Problem description:
Restate exactly the lines below, from the one containing "Instruction: Click the" through the final line, and leave out the pictures.
——
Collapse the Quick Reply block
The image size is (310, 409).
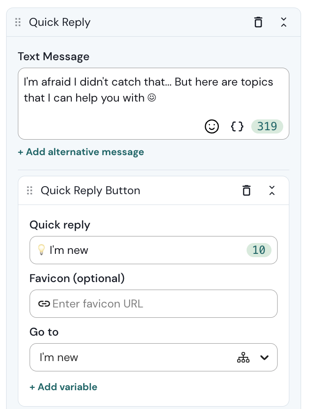(283, 22)

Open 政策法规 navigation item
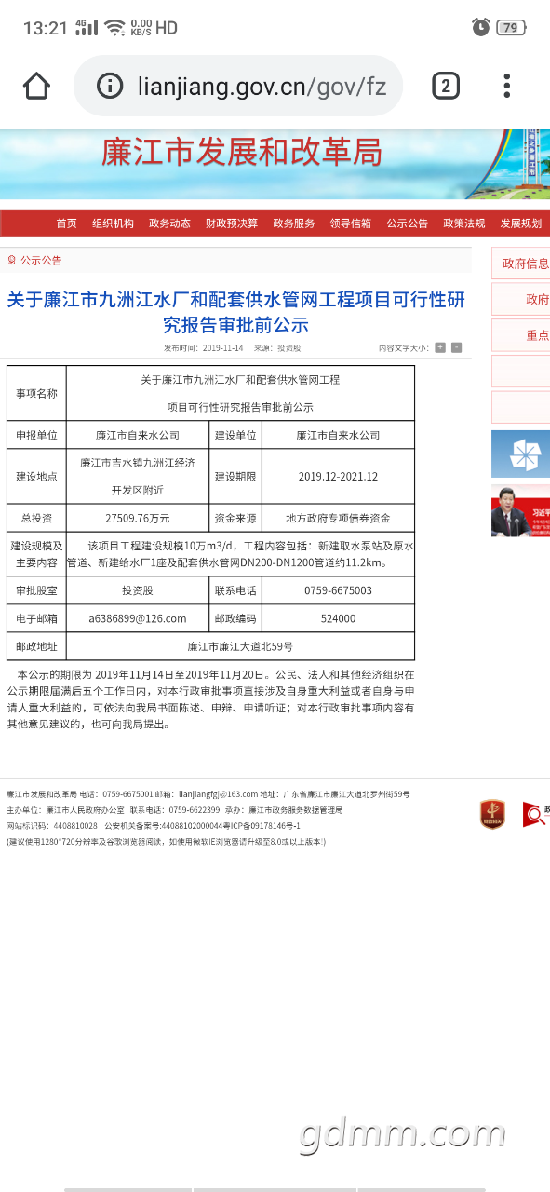[463, 224]
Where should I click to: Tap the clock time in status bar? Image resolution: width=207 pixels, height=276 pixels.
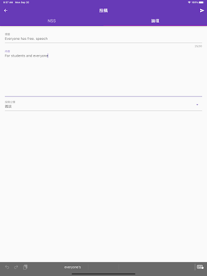tap(8, 2)
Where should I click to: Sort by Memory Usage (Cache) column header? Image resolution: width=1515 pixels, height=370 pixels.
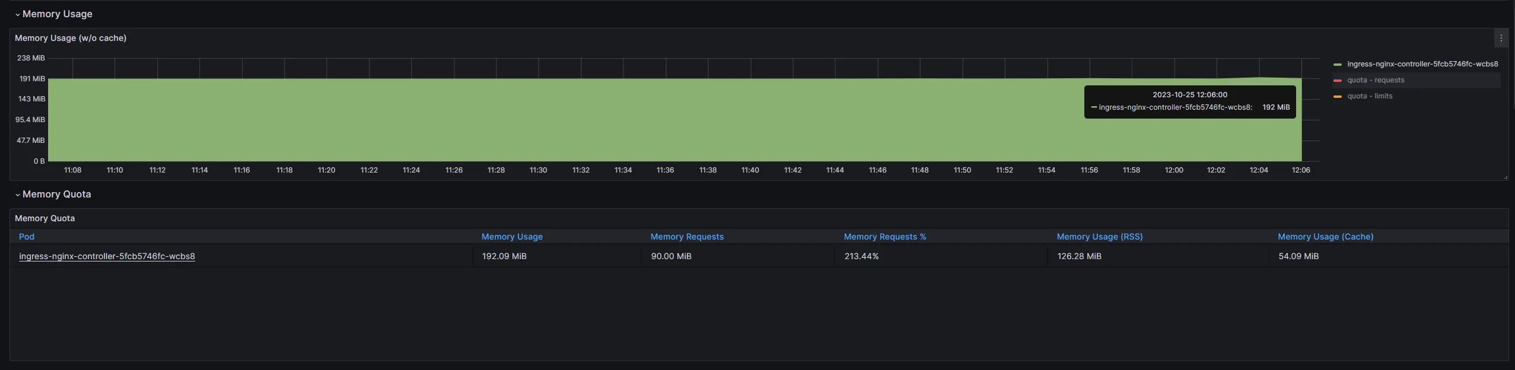point(1325,237)
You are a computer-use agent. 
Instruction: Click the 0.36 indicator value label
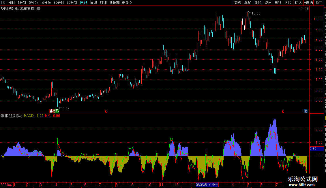point(313,149)
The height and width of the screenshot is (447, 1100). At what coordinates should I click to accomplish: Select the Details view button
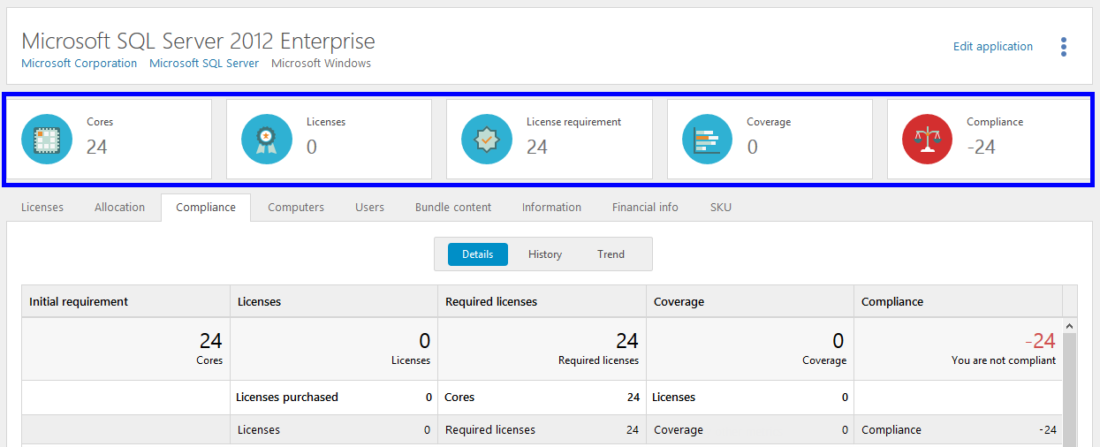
——
Answer space:
Instruction: Click the 0.36 indicator value label
point(313,149)
The height and width of the screenshot is (447, 1100). At what coordinates should I click to accomplish: Select the Details view button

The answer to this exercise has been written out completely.